Joe Skrzynski, founding partner of Australian private equity firm CHAMP Private Equity, countered that it was important to take into account the relative immaturity of the asset class in Australia. “The industry started much later than the US and the UK, so it is not surprising to find that there is a shake-out period as the [good GPs] come out on top and others fall away. I think we’re witnessing that right now.”
However, Moulton wasn’t convinced. “My experience of being around in the earlier days of the UK and the US was that the returns were much higher in the earlier days. It is much easier when you’ve got much less competition.”
According to data from Cambridge Associates shown at the event, Australian firms in the top two quartiles have delivered net returns of 12.2 percent in Australian dollar terms over a 10-year period – compared with 16 percent and 17.7 percent in the US and Western Europe respectively.
The debate (which stayed amicable) highlighted an issue that’s top of mind for some of Australia’s superannuation funds. Catherine Nance, head of the retirement incomes and asset consulting group at PricewaterhouseCoopers, says the returns the Supers have received from country funds have not been sufficient.
“Super funds [are asking]: ‘What is the return for the cost we pay [in fees] and is it sufficient?’ With [private equity], there is scepticism in the Super world about the returns they’ve been quoted.”
The row over returns is due to several factors, industry sources say. One is the high multiples fund managers paid for Australia deals during the boom years, followed by the subsequent strained exit environment.
Nikki Brown, managing director of placement agent MVision Private Equity Advisers in Sydney, says that that the ideal 3x return multiple and 25 percent IRR that GPs aim for (and some promised) has not materialised – while at the same time, LPs have become more realistic and increasingly concerned with liquidity.
Another factor is the choice of comparables. For instance, Australia’s private equity returns have beaten its public markets over three- and five-year time horizons, according to AVCAL figures.
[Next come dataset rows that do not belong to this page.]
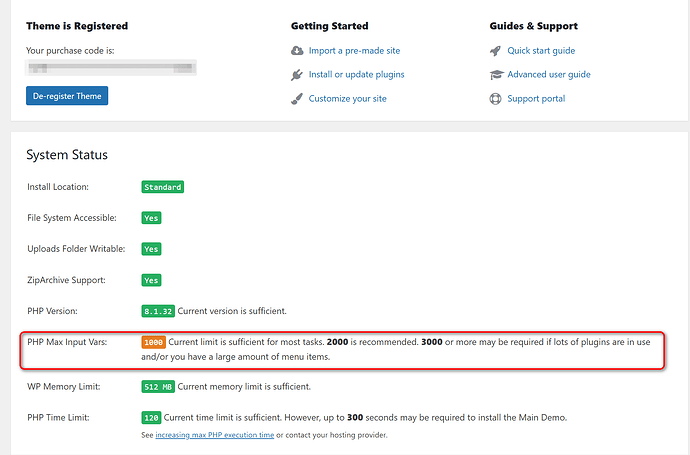Image resolution: width=690 pixels, height=455 pixels.
Task: Click the graduation cap icon beside Advanced user guide
Action: [x=495, y=75]
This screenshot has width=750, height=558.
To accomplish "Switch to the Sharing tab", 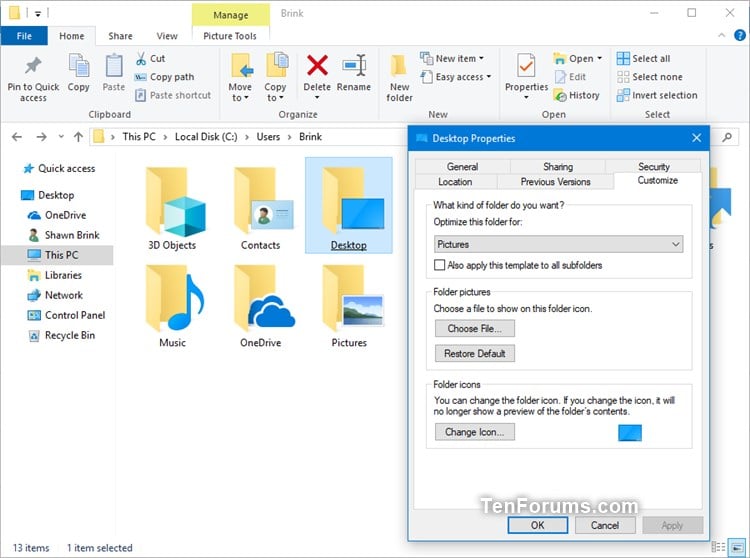I will point(558,166).
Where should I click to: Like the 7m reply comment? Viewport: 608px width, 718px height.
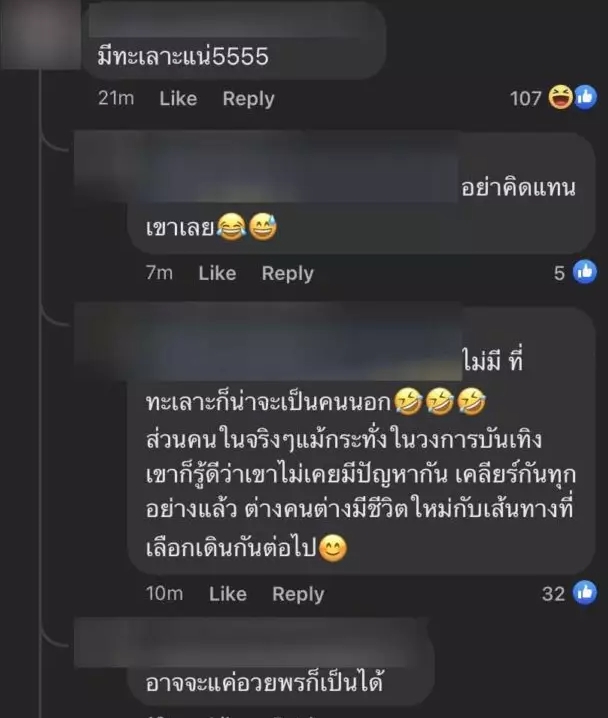coord(217,273)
In addition, over a 15-year period, Australian private equity has returned on average 14.3 percent, while emerging Asia has returned 8.8 percent.
But the Cambridge data cited earlier shows that compared to the US, Australia realisations have slowed in the past couple of years. “That has been of concern for some of the LPs, because they are just not getting the cash distributions to feed back into managers. That is probably more the problem than having great [exit multiples].”